GapBuffer: Header-Only C++17 Text Editor Data Structure

Overview

GapBuffer is a header-only, fully-templated C++17 implementation of the gap buffer data structure — the foundational text-editor buffer used historically by Emacs. The core innovation is maintaining a contiguous internal gap at the cursor position, making insertions and deletions at the cursor O(1) amortized while preserving O(1) random access via transparent index translation. The implementation features a random-access iterator (GapBufferIterator<T>) that satisfies std::sort requirements, complete Rule-of-Five compliance with timing-validated move semantics (<10 microseconds for 10,000-element moves), the Scott Meyers const-cast idiom for DRY const/non-const overloads, STL-compatible type aliases and comparison operators, and a 2x doubling reallocation strategy with two-phase element transfer. The 41-test Qt Test harness covers edge cases including pathological self-assignment chains ((buf = buf = buf) = buf), nested GapBuffer<GapBuffer<int>> containers, and std::sort compatibility verification.

Gap Buffer: Physical Memory Layout

[ element_0 ... element_{cursor-1} | GAP_SLOTS | element_{cursor} ... element_{n-1} ]
  ^─── pre-cursor content ─────^    ^── gap ──^   ^─── post-cursor content ─────^

Five member variables track the buffer state:

Field Type Invariant
_logical_size size_t Number of actual elements (excludes gap)
_buffer_size size_t Total allocated capacity (includes gap)
_cursor_index size_t Array index where the gap starts
_gap_size size_t Number of unused slots in the gap
_elems T* Raw pointer to the underlying array

Fundamental invariant: _buffer_size == _logical_size + _gap_size must always hold.

Core Operations

O(1) Amortized Insertion at Cursor

void insert_at_cursor(const_reference element) {
    if (_gap_size == 0) reserve(2 * _buffer_size);  // 2x doubling
    _elems[_cursor_index++] = element;
    ++_logical_size;
    --_gap_size;
}

The element is placed directly into the gap slot at _cursor_index. When the gap is exhausted, the buffer doubles in size. An rvalue overload uses std::move(element) to avoid copying expensive types (e.g., GapBuffer<std::vector<int>>).
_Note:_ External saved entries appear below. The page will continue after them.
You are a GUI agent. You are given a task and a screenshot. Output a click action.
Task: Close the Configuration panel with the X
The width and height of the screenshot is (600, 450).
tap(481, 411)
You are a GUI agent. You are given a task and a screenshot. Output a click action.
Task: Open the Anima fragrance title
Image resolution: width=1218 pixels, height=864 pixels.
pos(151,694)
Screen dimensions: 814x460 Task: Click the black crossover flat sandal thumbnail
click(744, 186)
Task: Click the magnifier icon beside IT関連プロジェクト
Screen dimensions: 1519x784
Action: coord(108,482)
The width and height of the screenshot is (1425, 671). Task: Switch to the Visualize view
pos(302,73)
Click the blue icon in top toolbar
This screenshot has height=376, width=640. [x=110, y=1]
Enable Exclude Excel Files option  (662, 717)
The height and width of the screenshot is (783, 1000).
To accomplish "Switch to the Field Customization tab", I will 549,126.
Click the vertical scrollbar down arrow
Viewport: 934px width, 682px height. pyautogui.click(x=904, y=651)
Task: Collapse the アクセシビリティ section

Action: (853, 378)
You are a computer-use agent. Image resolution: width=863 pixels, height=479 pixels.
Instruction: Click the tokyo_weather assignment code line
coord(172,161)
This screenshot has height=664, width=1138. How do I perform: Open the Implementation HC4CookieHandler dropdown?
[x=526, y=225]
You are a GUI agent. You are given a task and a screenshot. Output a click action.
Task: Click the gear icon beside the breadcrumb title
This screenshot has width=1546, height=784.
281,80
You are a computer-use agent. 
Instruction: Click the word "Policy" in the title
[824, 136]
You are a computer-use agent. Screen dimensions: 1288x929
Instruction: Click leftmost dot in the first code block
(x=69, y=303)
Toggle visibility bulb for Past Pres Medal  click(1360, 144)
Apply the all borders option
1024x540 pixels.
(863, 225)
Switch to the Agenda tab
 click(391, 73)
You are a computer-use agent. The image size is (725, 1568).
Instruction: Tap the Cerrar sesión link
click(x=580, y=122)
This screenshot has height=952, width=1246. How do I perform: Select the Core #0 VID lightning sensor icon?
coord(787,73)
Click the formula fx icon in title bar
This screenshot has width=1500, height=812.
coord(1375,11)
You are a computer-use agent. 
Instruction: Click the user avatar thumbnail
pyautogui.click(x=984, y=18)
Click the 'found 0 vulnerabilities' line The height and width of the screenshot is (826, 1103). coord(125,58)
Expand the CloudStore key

O(1) Deletion at Cursor (Backspace Semantics)

void delete_at_cursor() {
    if (_cursor_index > 0) {
        --_cursor_index;
        --_logical_size;
        ++_gap_size;
    }
}

No data is physically moved — the cursor retreats one position, growing the gap to “absorb” the element. Deletion at position 0 is a safe no-op.

O(|delta|) Cursor Movement

void move_cursor(int delta) {
    if (delta > 0) {
        // Moving right: shift elements from after gap to before gap
        std::move(begin_after_gap, begin_after_gap + delta, cursor_position);
    } else {
        // Moving left: shift elements from before gap to after gap
        std::move(cursor_position + delta, cursor_position, destination_after_gap);
    }
    _cursor_index += delta;
}
Moving the cursor by delta positions requires physically relocating |delta| elements across the gap boundary via std::move. This is **O( delta )** — proportional to the distance moved, not the total buffer size. This matches text editor access patterns where edits are localized.

Transparent Index Translation

The gap is invisible to external users. Two private helpers translate between logical (external) and physical (array) indices:

size_type to_array_index(size_type external_index) const {
    if (external_index < _cursor_index) return external_index;        // Before gap: identity
    else return external_index + _gap_size;                           // After gap: skip gap
}

size_type to_external_index(size_type array_index) const {
    if (array_index < _cursor_index) return array_index;              // Before gap: identity
    else if (array_index >= _cursor_index + _gap_size)
        return array_index - _gap_size;                               // After gap: subtract gap
    else throw std::string("Inside gap: invalid");
}

Memory Management: 2x Doubling Reallocation

void reserve(size_type new_size) {
    if (_logical_size >= new_size) return;              // No shrinking
    auto new_elems = new T[new_size];
    std::move(_elems, _elems + _cursor_index, new_elems);           // Phase 1: pre-gap
    size_t new_gap_size = new_size - _logical_size;
    std::move(_elems + _cursor_index + _gap_size,
              _elems + _buffer_size,
              new_elems + _cursor_index + new_gap_size);             // Phase 2: post-gap
    delete[] _elems;
    _elems = new_elems;
    _buffer_size = new_size;
    _gap_size = new_gap_size;
}

Two-phase element transfer: Pre-cursor elements are moved first, then post-cursor elements are repositioned after the enlarged gap. The old array is delete[]‘d only after the new one is fully populated — if new throws, _elems still points to valid data. Uses std::move for element transfer, avoiding unnecessary copies of complex types.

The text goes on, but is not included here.